Orthrus claims 7.8× token throughput on Qwen3 with bit-exact output parity

Orthrus is a dual-architecture inference framework for Qwen3 that bolts parallel diffusion-style decoding onto a standard autoregressive LLM without altering its output distribution. The authors report up to 7.8× more tokens per forward pass on generation workloads and roughly 6× end-to-end speedup over the Qwen3-8B baseline on MATH-500, while remaining strictly lossless via an intra-model consensus mechanism that verifies parallel proposals against the base model’s exact predictions.
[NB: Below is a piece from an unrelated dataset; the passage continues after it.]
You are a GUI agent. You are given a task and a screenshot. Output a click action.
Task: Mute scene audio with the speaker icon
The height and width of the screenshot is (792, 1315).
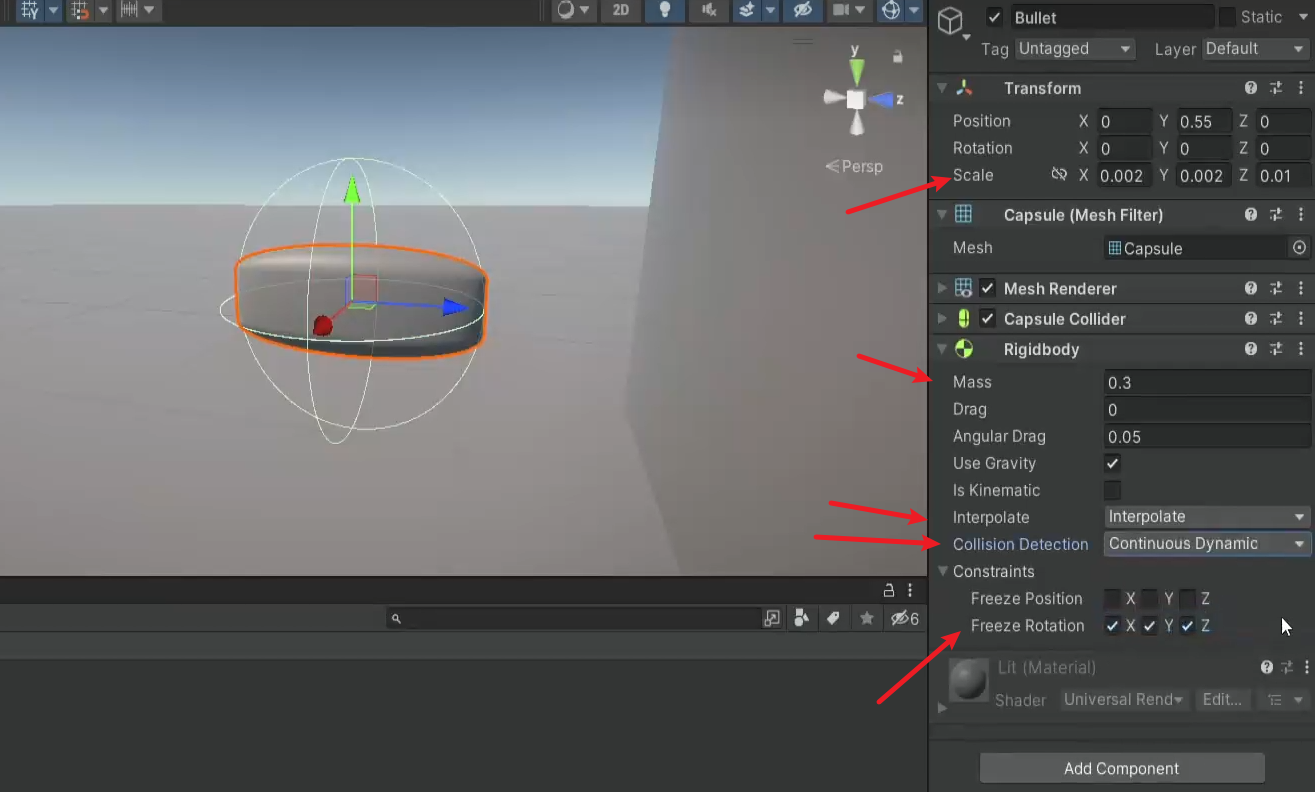(709, 11)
The design sidesteps two perennial problems with parallel decoding. Unlike speculative decoding approaches such as EAGLE-3 and DFlash, both views share the same KV cache, eliminating draft-model memory overhead and raising token acceptance rates as context grows. Unlike pure diffusion LLMs, which tend to drift and lose accuracy on reasoning, Orthrus decouples parallel generation from sequential constraints. Only 16% of parameters are fine-tuned; the base model stays frozen.

Code and checkpoints are published on GitHub with a Hugging Face model (chiennv/Orthrus-Qwen3-8B) and a flash-attention-based runtime; native vLLM and SGLang integrations are flagged as forthcoming. The accompanying paper is on arXiv (2605.12825).